▶ Extract to read
▶

# Pitch Synchronous Approach

In [13]:
MAIN_DIR = "."

In [3]:
import numpy as np
import pandas as pd
import librosa
import glob
import os
import scipy
import scipy.signal
import python_speech_features
import pickle as pkl
from sklearn.mixture import GaussianMixture
from functions import getVoiced, get_pitch_sync_frames

In [4]:
def get_mfcc(audio, sr, use_librosa=False):
    mfcc = []
    frames = get_pitch_sync_frames(audio, sr)
    for frame in frames:
        if use_librosa:
            mfcc_coeffs = librosa.feature.mfcc(
                frame, sr=sr, n_mfcc=13, hop_length=len(frame) + 1, win_length=len(frame)
            )
        else:
            mfcc_coeffs = python_speech_features.mfcc(
                signal=frame, samplerate=sr, numcep=13, winlen=len(frame) / sr, winstep=len(frame) / sr, nfft=N_FFT
            )
        mfcc.append(mfcc_coeffs.flatten())
    return np.array(mfcc)

In [5]:
def extract_train_mfcc(use_librosa=False):
    languages = [os.path.basename(x) for x in glob.glob(f"{TRAIN_DIR}/*")]
    for language in languages:
        print("Extracting Train MFCC features for", language)
        wav_files = sorted(glob.glob(f"{TRAIN_DIR}/{language}/*.wav"))
        mfcc_features = []
        for file in wav_files:
            try:
                audio, sr = librosa.load(file, sr=SR)
                mfcc = get_mfcc(audio, sr, use_librosa)
                mfcc_features.extend([mfcc[i] for i in range(mfcc.shape[0])])
            except Exception as e:
                print(file, e)

◀

▶ Provided information
▶

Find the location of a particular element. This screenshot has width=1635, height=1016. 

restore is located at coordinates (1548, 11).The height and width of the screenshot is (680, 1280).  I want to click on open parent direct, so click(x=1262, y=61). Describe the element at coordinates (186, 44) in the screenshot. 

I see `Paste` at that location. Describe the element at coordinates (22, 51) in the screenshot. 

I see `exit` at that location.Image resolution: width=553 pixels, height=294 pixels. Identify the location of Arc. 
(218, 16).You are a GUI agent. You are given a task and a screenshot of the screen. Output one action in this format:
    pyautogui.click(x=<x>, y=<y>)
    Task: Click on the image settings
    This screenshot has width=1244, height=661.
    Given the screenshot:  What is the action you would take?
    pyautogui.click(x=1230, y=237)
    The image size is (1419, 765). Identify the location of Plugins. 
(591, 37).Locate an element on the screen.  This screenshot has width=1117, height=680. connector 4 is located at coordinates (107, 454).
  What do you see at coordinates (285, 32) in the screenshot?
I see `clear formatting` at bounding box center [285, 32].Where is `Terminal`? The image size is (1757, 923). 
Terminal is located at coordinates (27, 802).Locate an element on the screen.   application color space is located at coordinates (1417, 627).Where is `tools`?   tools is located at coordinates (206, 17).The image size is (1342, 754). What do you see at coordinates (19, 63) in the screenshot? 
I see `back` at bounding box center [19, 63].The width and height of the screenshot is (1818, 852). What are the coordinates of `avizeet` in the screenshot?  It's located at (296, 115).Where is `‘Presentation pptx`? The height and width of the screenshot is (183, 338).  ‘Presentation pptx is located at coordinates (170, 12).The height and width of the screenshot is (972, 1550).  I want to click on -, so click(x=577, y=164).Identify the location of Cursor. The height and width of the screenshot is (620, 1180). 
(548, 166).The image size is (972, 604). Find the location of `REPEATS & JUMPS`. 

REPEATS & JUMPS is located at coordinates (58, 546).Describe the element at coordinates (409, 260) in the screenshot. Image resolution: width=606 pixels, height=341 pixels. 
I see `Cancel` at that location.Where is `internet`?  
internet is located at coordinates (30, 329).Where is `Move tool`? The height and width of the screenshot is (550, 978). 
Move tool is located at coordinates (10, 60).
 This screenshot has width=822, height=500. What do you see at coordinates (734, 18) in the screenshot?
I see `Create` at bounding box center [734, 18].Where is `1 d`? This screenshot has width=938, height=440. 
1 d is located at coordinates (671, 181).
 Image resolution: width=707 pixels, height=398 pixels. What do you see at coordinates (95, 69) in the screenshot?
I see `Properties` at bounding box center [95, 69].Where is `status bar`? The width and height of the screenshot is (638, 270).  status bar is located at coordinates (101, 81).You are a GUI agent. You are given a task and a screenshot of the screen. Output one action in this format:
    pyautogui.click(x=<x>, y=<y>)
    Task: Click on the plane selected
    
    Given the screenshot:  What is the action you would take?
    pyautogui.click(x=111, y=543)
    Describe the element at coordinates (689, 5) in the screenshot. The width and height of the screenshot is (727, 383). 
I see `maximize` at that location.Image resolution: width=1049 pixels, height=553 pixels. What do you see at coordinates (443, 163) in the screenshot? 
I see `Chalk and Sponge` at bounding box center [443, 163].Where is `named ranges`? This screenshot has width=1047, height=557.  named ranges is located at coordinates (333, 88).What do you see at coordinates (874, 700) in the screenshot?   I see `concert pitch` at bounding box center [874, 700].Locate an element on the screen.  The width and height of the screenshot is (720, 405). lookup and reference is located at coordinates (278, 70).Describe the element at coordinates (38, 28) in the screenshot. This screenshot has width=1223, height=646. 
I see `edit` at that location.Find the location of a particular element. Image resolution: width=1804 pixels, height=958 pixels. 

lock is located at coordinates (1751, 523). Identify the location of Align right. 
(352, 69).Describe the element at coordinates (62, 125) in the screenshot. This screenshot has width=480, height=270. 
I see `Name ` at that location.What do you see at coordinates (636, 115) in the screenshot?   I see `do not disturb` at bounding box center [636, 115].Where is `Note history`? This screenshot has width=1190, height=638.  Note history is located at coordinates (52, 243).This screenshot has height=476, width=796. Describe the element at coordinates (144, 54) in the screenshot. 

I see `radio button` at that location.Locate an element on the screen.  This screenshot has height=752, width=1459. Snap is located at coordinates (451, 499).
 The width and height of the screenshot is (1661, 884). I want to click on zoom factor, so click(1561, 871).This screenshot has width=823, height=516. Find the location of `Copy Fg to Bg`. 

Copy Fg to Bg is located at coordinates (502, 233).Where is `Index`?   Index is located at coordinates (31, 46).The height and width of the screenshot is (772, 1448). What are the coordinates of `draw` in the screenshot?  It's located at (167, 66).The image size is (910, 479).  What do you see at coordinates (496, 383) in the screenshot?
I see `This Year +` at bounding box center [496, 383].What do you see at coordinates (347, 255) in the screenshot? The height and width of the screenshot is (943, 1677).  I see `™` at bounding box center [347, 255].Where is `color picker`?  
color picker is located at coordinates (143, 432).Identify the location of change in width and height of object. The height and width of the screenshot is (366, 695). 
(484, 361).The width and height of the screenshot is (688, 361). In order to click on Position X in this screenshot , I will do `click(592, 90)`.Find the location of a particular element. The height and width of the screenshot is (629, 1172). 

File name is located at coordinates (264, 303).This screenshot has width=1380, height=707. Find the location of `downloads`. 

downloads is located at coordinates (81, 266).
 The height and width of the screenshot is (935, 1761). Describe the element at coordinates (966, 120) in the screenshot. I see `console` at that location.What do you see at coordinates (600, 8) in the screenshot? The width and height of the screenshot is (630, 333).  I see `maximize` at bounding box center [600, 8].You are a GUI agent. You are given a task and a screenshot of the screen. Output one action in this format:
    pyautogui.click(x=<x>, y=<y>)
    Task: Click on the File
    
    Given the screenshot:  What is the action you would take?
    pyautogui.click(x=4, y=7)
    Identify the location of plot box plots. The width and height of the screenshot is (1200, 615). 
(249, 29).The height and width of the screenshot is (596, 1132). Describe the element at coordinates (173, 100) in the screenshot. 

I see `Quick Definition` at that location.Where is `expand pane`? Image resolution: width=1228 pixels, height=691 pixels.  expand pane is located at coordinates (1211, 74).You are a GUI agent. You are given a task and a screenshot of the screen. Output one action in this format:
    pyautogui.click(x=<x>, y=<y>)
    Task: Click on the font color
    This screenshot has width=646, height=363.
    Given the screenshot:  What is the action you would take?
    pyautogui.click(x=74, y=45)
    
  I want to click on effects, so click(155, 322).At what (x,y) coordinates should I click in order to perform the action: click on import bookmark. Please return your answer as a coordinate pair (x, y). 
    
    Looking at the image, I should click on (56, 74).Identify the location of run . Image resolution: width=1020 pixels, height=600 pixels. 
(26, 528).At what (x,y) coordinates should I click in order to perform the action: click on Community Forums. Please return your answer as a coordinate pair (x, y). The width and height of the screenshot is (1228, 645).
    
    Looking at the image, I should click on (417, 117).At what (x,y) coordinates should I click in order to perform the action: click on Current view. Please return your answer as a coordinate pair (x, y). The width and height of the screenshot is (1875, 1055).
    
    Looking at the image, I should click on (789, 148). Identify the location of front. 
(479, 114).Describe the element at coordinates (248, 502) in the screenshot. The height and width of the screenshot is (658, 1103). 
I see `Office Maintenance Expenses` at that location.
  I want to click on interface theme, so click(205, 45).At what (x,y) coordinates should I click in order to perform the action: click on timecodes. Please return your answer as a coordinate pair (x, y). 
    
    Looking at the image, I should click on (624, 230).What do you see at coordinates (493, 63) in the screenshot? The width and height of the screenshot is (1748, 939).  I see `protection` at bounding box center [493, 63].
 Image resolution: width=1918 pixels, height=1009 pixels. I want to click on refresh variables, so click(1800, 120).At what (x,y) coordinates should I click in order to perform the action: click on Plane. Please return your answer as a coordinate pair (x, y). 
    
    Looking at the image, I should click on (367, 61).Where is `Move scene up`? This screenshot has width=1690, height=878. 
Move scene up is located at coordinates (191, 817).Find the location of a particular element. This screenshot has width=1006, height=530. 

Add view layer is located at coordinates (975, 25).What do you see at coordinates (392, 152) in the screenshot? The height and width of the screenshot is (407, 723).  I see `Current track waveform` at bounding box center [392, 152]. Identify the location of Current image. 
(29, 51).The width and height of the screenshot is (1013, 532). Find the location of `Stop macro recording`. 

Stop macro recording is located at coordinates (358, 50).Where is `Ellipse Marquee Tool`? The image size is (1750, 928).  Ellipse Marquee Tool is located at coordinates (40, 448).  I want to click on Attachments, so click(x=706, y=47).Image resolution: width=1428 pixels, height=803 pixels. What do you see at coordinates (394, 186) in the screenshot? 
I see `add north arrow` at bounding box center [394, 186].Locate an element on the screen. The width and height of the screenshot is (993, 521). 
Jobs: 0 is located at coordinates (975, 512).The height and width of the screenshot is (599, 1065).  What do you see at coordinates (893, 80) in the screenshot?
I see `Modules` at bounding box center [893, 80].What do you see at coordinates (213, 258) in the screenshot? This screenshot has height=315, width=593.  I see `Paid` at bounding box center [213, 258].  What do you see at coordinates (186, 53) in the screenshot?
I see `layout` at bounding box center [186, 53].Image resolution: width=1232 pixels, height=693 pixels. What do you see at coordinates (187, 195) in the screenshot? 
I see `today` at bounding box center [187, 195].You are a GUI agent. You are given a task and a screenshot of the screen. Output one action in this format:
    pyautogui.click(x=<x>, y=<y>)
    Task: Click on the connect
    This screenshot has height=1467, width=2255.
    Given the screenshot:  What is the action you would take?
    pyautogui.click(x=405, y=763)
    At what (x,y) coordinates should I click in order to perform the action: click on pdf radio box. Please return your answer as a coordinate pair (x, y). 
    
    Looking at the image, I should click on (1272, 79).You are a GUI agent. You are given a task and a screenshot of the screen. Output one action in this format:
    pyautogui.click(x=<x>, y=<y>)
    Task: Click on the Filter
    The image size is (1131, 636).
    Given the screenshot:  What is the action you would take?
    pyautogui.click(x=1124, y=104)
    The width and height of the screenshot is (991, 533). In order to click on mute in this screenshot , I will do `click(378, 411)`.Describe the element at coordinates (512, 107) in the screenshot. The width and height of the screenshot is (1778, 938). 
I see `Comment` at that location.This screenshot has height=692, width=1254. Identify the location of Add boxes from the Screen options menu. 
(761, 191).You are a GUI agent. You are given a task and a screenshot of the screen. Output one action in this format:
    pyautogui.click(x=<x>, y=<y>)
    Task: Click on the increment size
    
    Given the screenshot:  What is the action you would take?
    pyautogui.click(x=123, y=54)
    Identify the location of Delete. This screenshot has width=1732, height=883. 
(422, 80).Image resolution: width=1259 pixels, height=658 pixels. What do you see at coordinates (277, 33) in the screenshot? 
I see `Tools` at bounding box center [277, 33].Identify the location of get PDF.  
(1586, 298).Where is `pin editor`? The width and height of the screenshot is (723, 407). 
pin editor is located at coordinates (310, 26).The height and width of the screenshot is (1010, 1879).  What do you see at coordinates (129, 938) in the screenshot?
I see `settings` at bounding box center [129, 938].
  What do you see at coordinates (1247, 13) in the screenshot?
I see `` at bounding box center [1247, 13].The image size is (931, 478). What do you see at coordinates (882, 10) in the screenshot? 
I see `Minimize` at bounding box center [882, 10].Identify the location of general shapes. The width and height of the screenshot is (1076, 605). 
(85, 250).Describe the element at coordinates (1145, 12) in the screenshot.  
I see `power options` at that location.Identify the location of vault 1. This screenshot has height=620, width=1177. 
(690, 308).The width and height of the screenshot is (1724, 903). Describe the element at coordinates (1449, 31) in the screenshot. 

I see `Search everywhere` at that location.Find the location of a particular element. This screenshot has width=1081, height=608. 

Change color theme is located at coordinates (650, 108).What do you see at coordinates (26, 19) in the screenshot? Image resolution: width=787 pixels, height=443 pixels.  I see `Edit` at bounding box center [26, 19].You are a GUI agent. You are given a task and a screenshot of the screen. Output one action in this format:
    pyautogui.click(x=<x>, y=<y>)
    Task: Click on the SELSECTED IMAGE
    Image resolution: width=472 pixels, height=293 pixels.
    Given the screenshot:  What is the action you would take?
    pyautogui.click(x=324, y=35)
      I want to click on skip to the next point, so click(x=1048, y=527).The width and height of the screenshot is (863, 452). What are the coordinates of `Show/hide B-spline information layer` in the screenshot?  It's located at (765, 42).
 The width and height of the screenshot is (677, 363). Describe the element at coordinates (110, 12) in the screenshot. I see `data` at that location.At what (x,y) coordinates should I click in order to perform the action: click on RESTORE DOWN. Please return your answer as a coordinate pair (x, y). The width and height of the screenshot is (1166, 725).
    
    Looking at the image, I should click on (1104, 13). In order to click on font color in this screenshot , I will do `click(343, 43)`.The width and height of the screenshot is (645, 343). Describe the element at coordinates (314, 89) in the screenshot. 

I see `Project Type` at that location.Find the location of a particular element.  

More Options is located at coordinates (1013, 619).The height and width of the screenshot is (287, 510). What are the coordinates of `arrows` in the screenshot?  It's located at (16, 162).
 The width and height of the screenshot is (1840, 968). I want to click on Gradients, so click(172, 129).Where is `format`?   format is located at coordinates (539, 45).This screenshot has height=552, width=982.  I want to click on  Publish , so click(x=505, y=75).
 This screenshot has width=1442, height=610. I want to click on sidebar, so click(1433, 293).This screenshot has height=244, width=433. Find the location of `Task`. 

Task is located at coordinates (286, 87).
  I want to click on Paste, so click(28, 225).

◀

▶ Challenges
(A) Copy the part of the pitch synchronous notebook from "for frame in" up to and including "mfcc.append(mfcc_coeffs.flatten())".
(B) For each statement below, say yes or no to whether it agrees with the pitch synchronous notebook, and quote the exact words of the notebook that decide it. (i) GaussianMixture is imported from sklearn.mixture. (ii) The use_librosa parameter of get_mfcc defaults to True. (iii) In extract_train_mfcc, the list of wav files for each language is sorted.

▶ The solutions
(A)
for frame in frames:
        if use_librosa:
            mfcc_coeffs = librosa.feature.mfcc(
                frame, sr=sr, n_mfcc=13, hop_length=len(frame) + 1, win_length=len(frame)
            )
        else:
            mfcc_coeffs = python_speech_features.mfcc(
                signal=frame, samplerate=sr, numcep=13, winlen=len(frame) / sr, winstep=len(frame) / sr, nfft=N_FFT
            )
        mfcc.append(mfcc_coeffs.flatten())

(B)
(i) Yes: "from sklearn.mixture import GaussianMixture"
(ii) No: "def get_mfcc(audio, sr, use_librosa=False):"
(iii) Yes: "wav_files = sorted(glob.glob(f"{TRAIN_DIR}/{language}/*.wav"))"